On a souvent dit que Poutine avait eu de la chance, qu'il devait l'impressionnante croissance économique de ses deux premiers mandats et sa popularité aux réformes difficiles et impopulaires, mais nécessaires, entreprises sous la direction du président Boris Eltsine dans les années 1990 et à la hausse des prix du pétrole dans les années 2000. En d'autres termes, il n'a fait que surfer sur la vague des pétrodollars pour accéder à un pouvoir politique incontesté. Les avantages des réformes et la hausse des prix du pétrole ont sans aucun doute joué un rôle important dans les premiers succès de Poutine, mais, sortant de l'ombre, cet "homme de nulle part" a fait preuve d'une habileté et d'une détermination politiques considérables - et souvent d'un caractère impitoyable - pour relever les multiples défis qui se présentaient à lui, tant à l'intérieur qu'à l'extérieur du pays. Il suffit de penser à ce à quoi il a été confronté lorsqu'il a succédé à Eltsine : une bande d'oligarques puissants qui avaient régi l'économie et la politique et se promenaient librement dans les couloirs du Kremlin, des barons régionaux tout aussi puissants et indisciplinés, l'insurrection en Tchétchénie, la tâche de rembourser les dettes massives accumulées sous son prédécesseur, une crise démographique qui, selon les observateurs russes, allait condamner le pays, et une population épuisée par la terrible décennie des années 1990.

C'est l'économie

Les solutions apportées par Poutine à ces problèmes n'étaient guère systémiques ou transformationnelles, mais elles étaient suffisantes. En outre, pour faire face au bagage des années 1990, il s'en est remis, en matière de politique économique, à l'expertise professionnelle, même lorsque cela n'était pas politiquement opportun. Il a conservé une équipe de techniciens économiques compétents et a suivi leurs conseils tout au long des multiples crises. La discipline budgétaire stricte, l'accumulation de réserves pour se prémunir contre les ralentissements économiques, le refus de financer des projets ambitieux promus par des intérêts commerciaux et politiques influents - tout cela indique que le dirigeant russe respecte son équipe économique et s'y fie.

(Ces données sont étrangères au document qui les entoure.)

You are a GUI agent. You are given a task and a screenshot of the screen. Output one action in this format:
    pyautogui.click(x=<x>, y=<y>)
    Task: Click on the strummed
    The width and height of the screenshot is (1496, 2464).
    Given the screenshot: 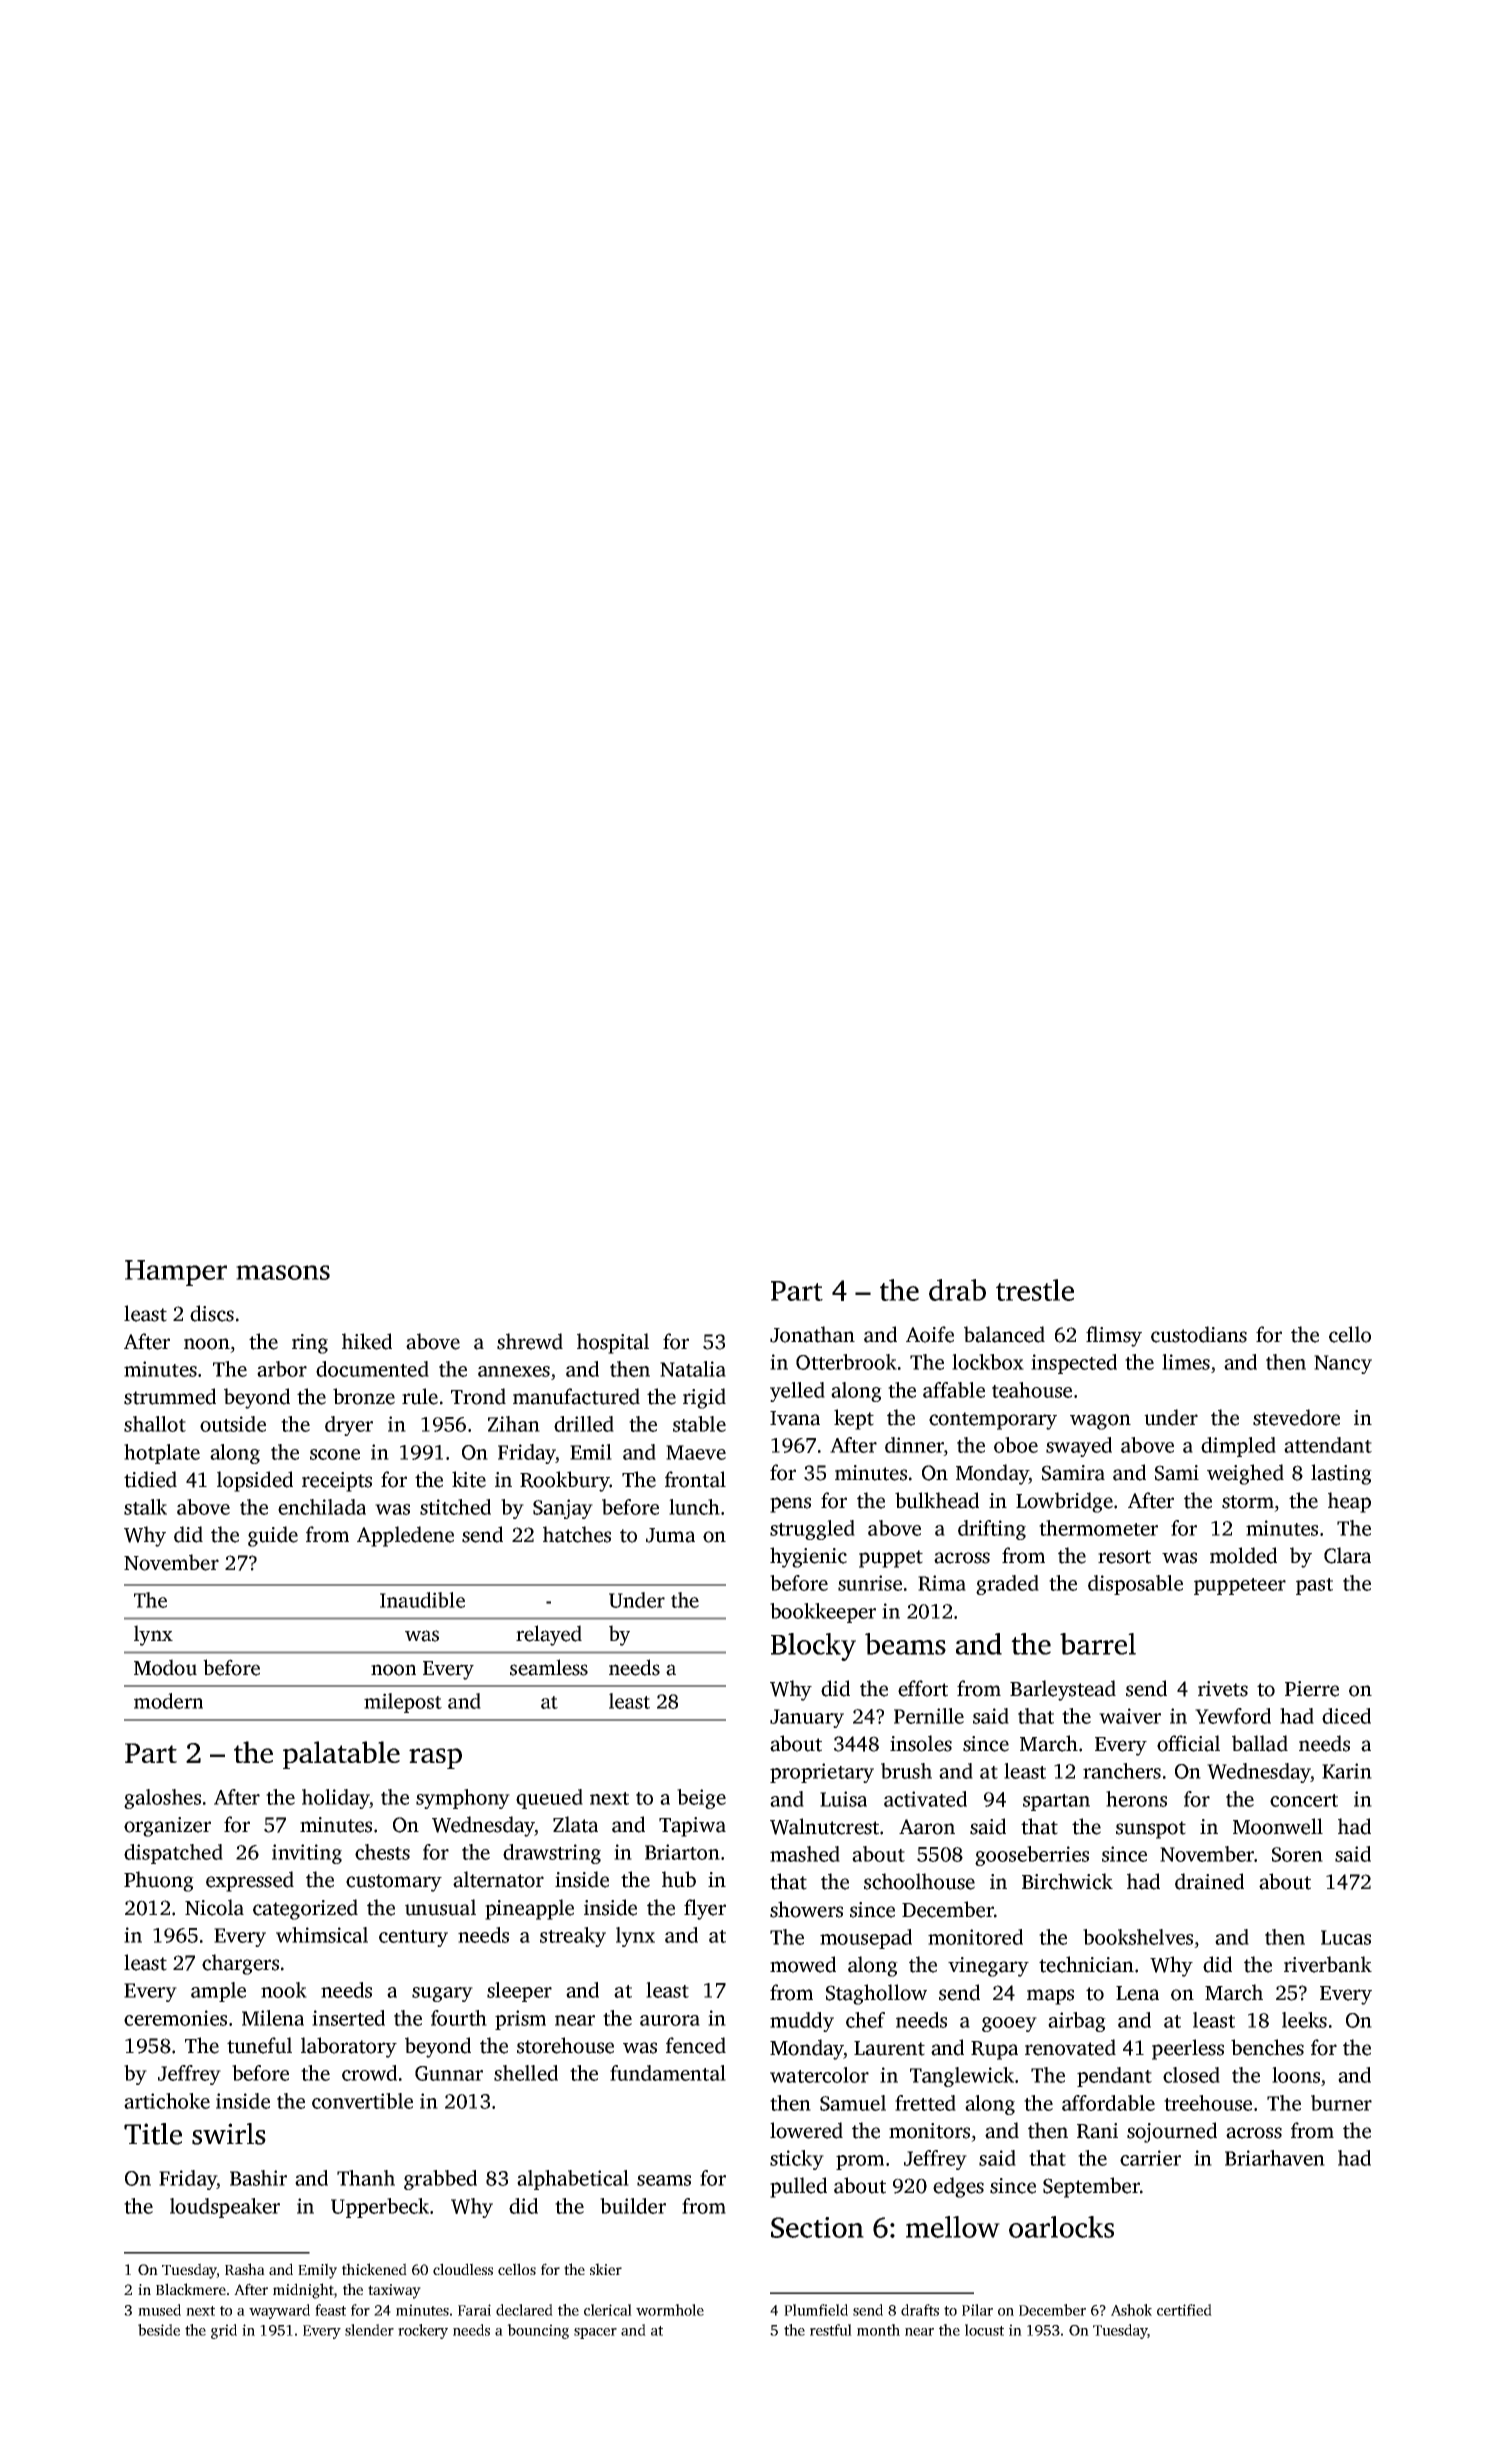 What is the action you would take?
    pyautogui.click(x=170, y=1396)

Néanmoins, le bilan économique de Poutine laisse beaucoup à désirer. La dépendance excessive du pays à l'égard des exportations de matières premières, en particulier d'hydrocarbures, a longtemps été désignée comme sa faiblesse. Les dirigeants russes, y compris Poutine, parlent depuis longtemps de la nécessité de diversifier l'économie, mais peu de choses ont été faites en ce sens, pour des raisons qui ont été examinées en détail ailleurs et qui dépassent le cadre de cet article. On peut soutenir que la principale raison de l'absence de diversification de l'économie est que cela nécessiterait des changements économiques et probablement politiques de grande envergure, une réorganisation des priorités d'investissement et un conflit avec de puissants intérêts commerciaux et politiques bien ancrés. Il est clair qu'une autre perestroïka n'est pas quelque chose que Poutine a jamais été prêt à envisager.

Ce qui est également clair, c'est que, dans l'esprit de Poutine, la santé de l'économie ne se limite pas à la santé et au bien-être des citoyens. Elle détermine la position du pays sur la scène mondiale. Selon lui, avec son économie en chute libre dans les années 1990, la Russie ne pouvait pas défendre ses intérêts contre l'empiètement de l'Occident. La faiblesse économique a entraîné une perte de souveraineté, et cela ne devrait plus jamais se reproduire. C'est un thème récurrent dans les déclarations publiques du président russe.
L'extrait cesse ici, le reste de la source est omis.